AVRUPA BİRLİĞİ: ALTERNATİF YOK
JOHNSON’ın mevcut Çekilme Anlaşması’na itirazının odağında Brexit sonrasında İrlanda ile Kuzey İrlanda arasında fiziki sınır oluşmasını engellemek için oluşturulan tedbir maddesi (backstop) yer alıyor. Johnson, daha iyi bir çözüm bulunana kadar İngiltere’yi AB ile gümrük birliğinde tutacak, Kuzey İrlanda’nın da Ortak Pazar kurallarına bağlı kalması sonucunu doğuracak maddenin iptalini istiyor.
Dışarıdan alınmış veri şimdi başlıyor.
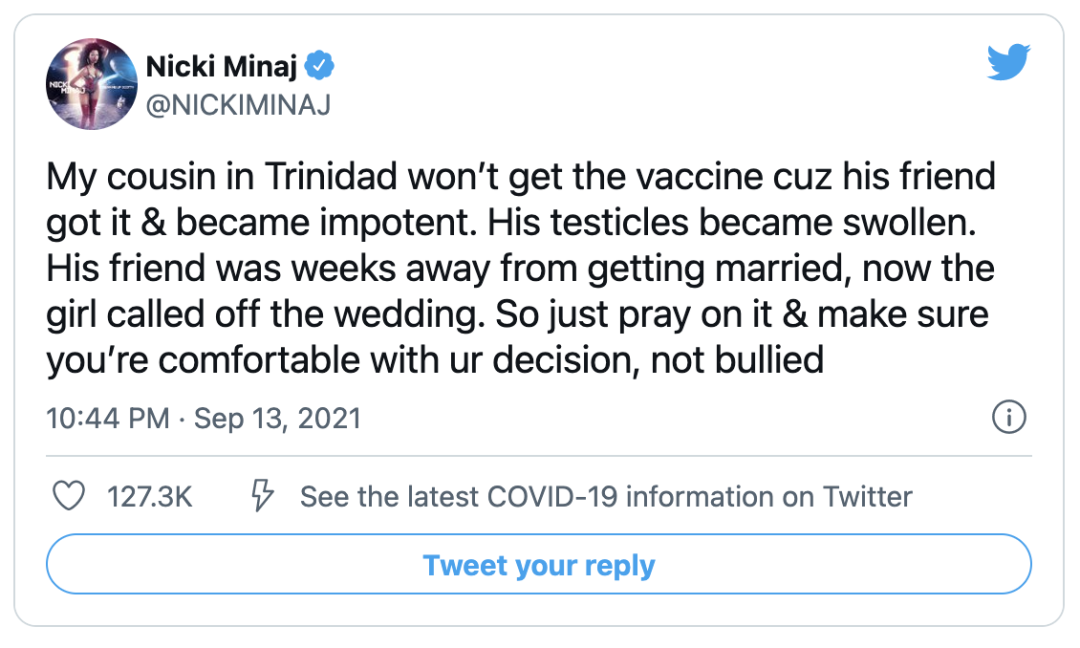Open the latest COVID-19 information link
Screen dimensions: 1080x648
click(606, 497)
Londra, bu talebe rağmen şu ana kadar tedbir maddesine alternatif bir öneri üretemedi. Brexit önlemlerini içeren son raporunu dün açıklayan AB Komisyonu, şu aşamada tedbir maddesinin alternatifi olmadığını belirtti. Sürenin daralması ve İngiltere’deki siyasi durumun anlaşmasız ayrılık riskini arttırdığı da belgenin vurguları arasında yer aldı. AB, normalde doğal felaketler için kullanılan Avrupa Dayanışma Fonu’nu gerekmesi halinde devreye sokma kararı aldı. Anlaşmasız Brexit’in yaratacağı olası ekonomik sorunları hafifletmek için kullanılacak bu fondaki kaynak miktarı yaklaşık 600 milyon Euro. Avrupa Küreselleşme Uyum Fonu’nu da aktive edecek AB’nin yaratacağı kaynak toplamda 780 milyon Euro olacak.